Ethiopia’s Child Brides See Marriage As Key to Jobs Abroad, Says Thinktank

The Guardian

By David Smith

Monday 21 July 2014

Up a bumpy, winding dirt track in the mountains of northern Ethiopia, past two bulls chewing pasture and a rondavel built from sticks and cow dung, is the modest home of Lubaba Abdella, its mudbrick walls reinforced by eucalyptus bark and topped by a corrugated roof.

Abdella has lived a lifetime, yet she is still in her teens. She dropped out of school, married, divorced three months later and emigrated illegally so she could cook and clean for a family in Saudi Arabia, earning money to support her parents and eight siblings. Now she is home and back to square one.

Three-quarters of girls in the Ethiopian region of Amhara become child brides like Abdella, according to the London-based Overseas Development Institute. Many also join the so-called “maid trade”: up to 1,500 girls and women leave the east African country each day to become domestic workers in the Middle East. A study has shown for the first time how these pernicious trends feed off each other.

In Ethiopia’s Muslim communities it is often deeply shameful or “sinful” for girls to remain unmarried after they begin menstruating, notes the ODI. But once girls are married and sexually initiated, parents consider their social and religious obligations complete.

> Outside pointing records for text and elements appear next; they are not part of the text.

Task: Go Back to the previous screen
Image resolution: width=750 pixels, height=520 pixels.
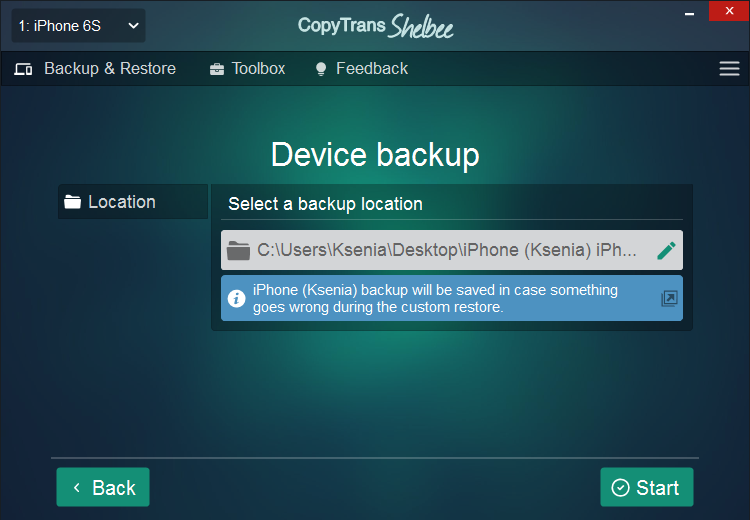Action: (103, 487)
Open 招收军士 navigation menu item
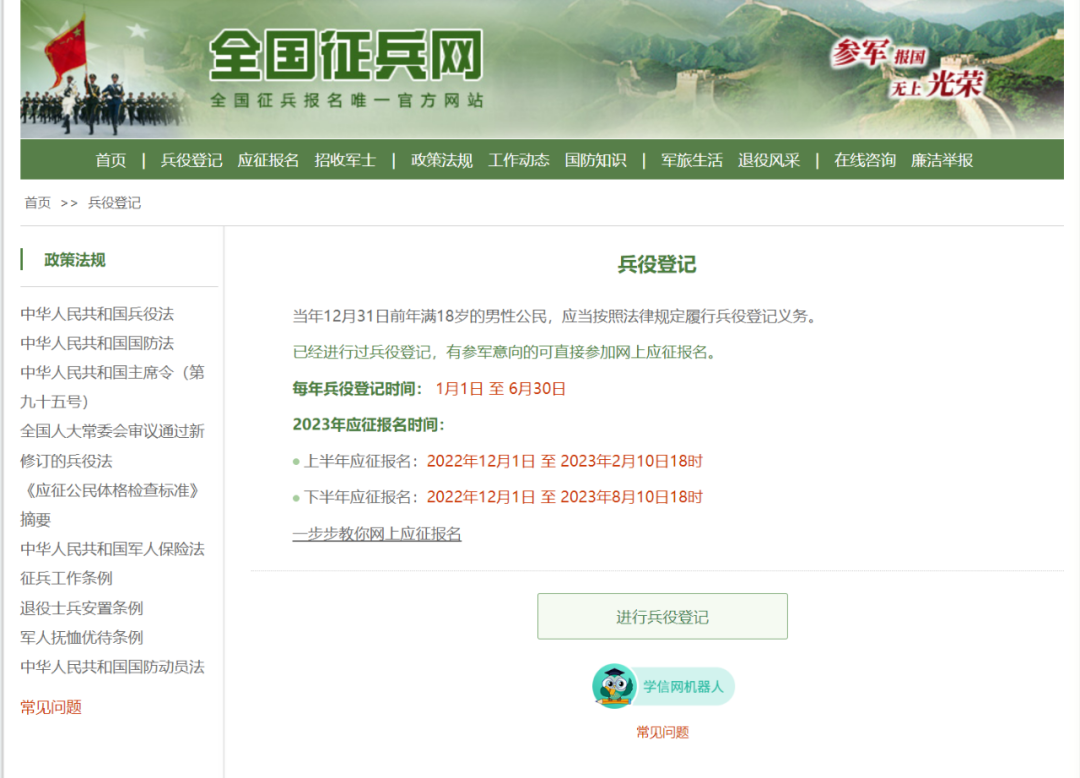 (345, 160)
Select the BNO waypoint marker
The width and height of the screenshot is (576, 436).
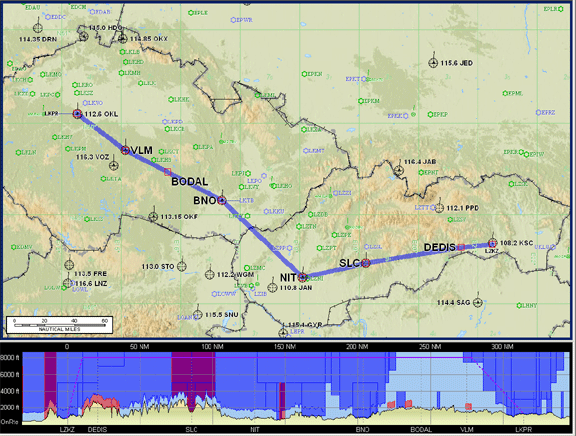(221, 200)
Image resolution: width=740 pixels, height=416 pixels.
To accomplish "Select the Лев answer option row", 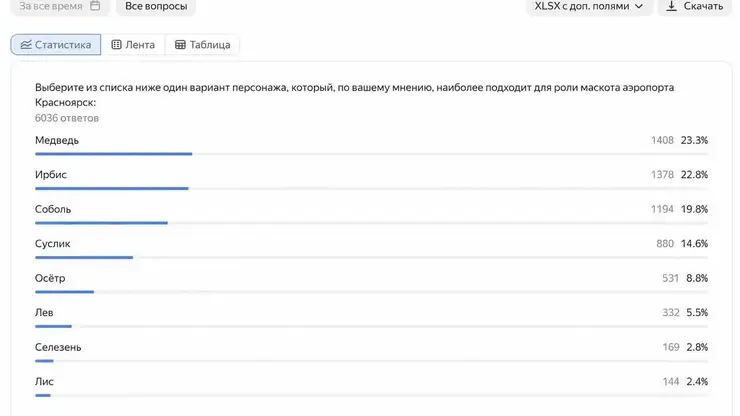I will [371, 317].
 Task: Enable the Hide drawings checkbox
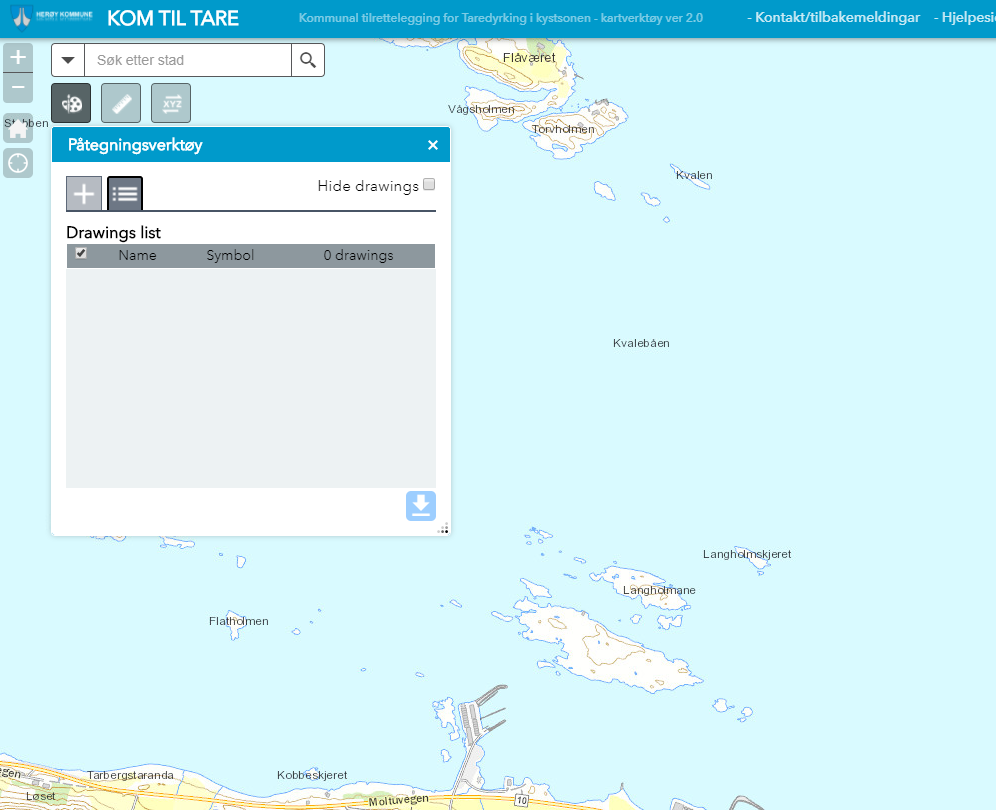[429, 184]
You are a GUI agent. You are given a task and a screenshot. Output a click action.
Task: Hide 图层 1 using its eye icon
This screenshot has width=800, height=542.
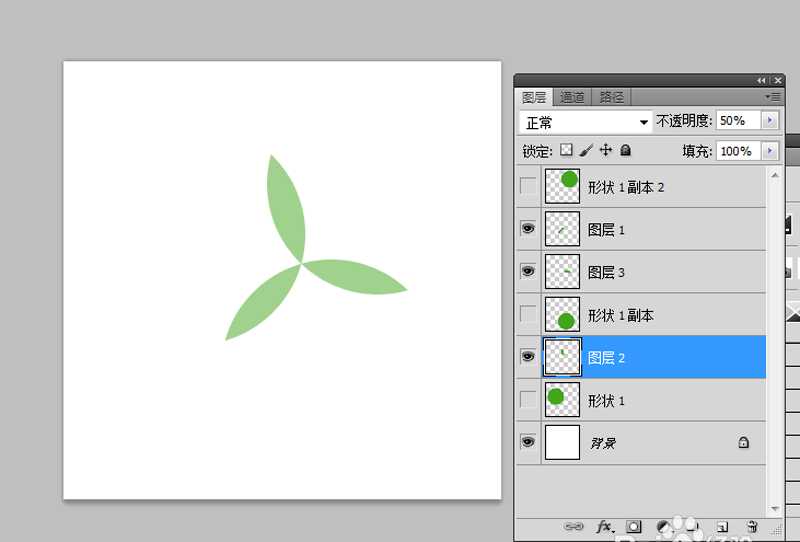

The thinktank’s researchers in Amhara found it was therefore becoming common for parents to insist on marriage followed by a swift divorce so that their daughter was free to migrate and send her earnings home to her parents, rather than her husband. The fact a girl had already been “deflowered” meant she was seen as less likely to be disgraced by foreign men. “It’s a question of virtue and virginity,” one local researcher said. “Better to lose it in a dignified way.”